It's not unusual to see something emerging from Google's laboratories that folks in the general press fail to understand, and the company's marketing is partly to blame there. The public introduction during this morning's I/O Developers' conference of a Web programming construct called Google Wave generated headlines ranging in scope from a new competitor for Microsoft SharePoint, to a next generation social network, to a series of browser extensions for Chrome to rival the Mozilla Jetpack project, and finally to the company's evil plan to conquer and corrupt HTML 5.

Excluding the latter, it could very well be all of these items. Essentially, Wave is an architecture, and not really a very new one. It's an old solution to a very old problem: that of synchronicity in distributed applications. As database architects know better than anyone, the problem with maintaining a distributed database is that multiple users may make changes that conflict with each other, leading to disparity and multiple versions. Currently, transactional modeling solves that problem, but a more direct and simpler approach from a mathematical standpoint would be simply to translate every operation, or every change a user requests to a database -- every command from client to server -- into a figurative mathematical language so that the terms of the command take into account the changes simultaneously being ordered by all the others.

It's a simple concept on paper. Accomplishing it has been relatively impossible up to now, mainly because the speed and connectivity have not yet existed to deploy a transformational database matrix on a massive scale. But "Google" has come to mean massive scale, and now it's giving the concept a try.

Operational transformation (OT) -- a way of rewriting every transaction to take into account all the others, prior to executing it -- could lead to some very sophisticated, connective applications. One way that it works is by upsetting the typical hierarchy of database architecture. Whereas typically you might think of a database as a thing in the core to which changes happen, OT reverses the concept by generating a kind of change model that bears a striking resemblance to a Feynman state-change diagram in quantum physics. Here, the database or "document" that ends up being the beneficiary of change, is used to represent the change itself, or what the architecture calls a wavelet. It then passes through the state change diagram like a blowing piece of paper pierces through a barbed-wire fence.

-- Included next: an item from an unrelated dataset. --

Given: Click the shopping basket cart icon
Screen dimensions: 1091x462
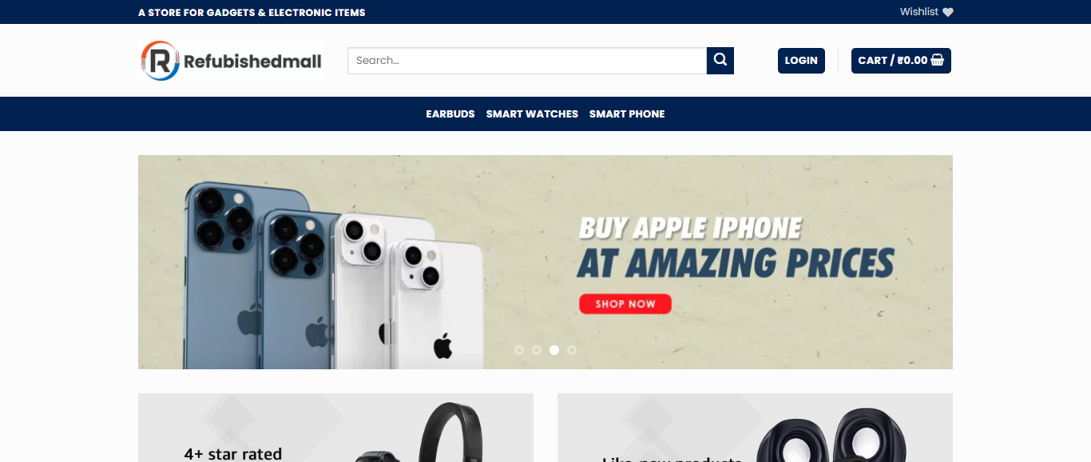Looking at the screenshot, I should (938, 60).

"Under the basic theory of OT, a client can send operations sequentially to the server as quickly as it can. The server can do the same. This means the client and server can traverse through the state space via different OT paths to the same convergent state depending on when they receive the other parties operations," reads a Google white paper on OT. "When you have multiple clients connected to the server, every client and server pair have their own state space. One short coming of this is the server needs to carry a state space for every connected client which can be memory-intensive. In addition, this complicates the server algorithm by requiring it to convert clients' operations between state spaces."

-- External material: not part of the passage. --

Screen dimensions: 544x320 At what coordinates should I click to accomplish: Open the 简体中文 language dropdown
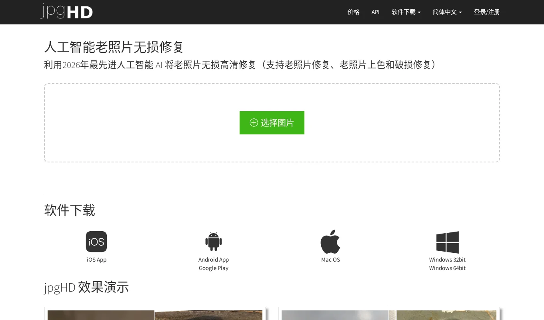click(x=447, y=12)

The difficulties in implementing OT described here could be shifted entirely to the server side, on Google's end. Developers, meanwhile, can simply concentrate on getting their signals across, sending messages that trigger their systems to traverse the "state spaces," without them having to know what a state space is. So one could take the code for Google Docs, let's say, and rewrite it so that multiple users are capable of editing a document concurrently. It requires a client/server architecture with a massive server scale, but Google may be the one to pull this off.

It doesn't take a big leap of logic to take that same altered, synchronized word processor and convert it into an instant messaging app. If everyone's writing, drawing, and embedding links and images to the same file in real-time, then the document itself becomes a de facto messaging tool. Change the front end a bit -- or what open source developers call the "chrome" -- and you essentially have a better Google Chat than Google Chat, one where you can see what everyone is typing as they type it.

As Google engineer Lars Rasmussen wrote this morning, "In Google Wave you create a wave and add people to it. Everyone on your wave can use richly formatted text, photos, gadgets, and even feeds from other sources on the Web. They can insert a reply or edit the wave directly. It's concurrent rich-text editing, where you see on your screen nearly instantly what your fellow collaborators are typing in your wave. That means Google Wave is just as well suited for quick messages as for persistent content -- it allows for both collaboration and communication. You can also use 'playback' to rewind the wave and see how it evolved."

But that's just the front end, from the user's perspective -- more accurately, it's the first test application of the architecture Google is implementing. The architecture itself is the major undertaking here.

Deployment of services will take place through a client-side gadget that communicates using a derivative of the existing OpenSocial API, coupled with server-side applications written in such common languages as Python and Java. So Google isn't re-inventing the wheel here either. But since Wave isn't really an app yet, and isn't a fully-fleshed out architecture yet, and doesn't have a complete platform yet, it may lack the impetus and momentum that .NET and Java have to enable good ideas to come to fruition. It does have the scale it needs, however, and that's the biggest ace in Google's hand right now.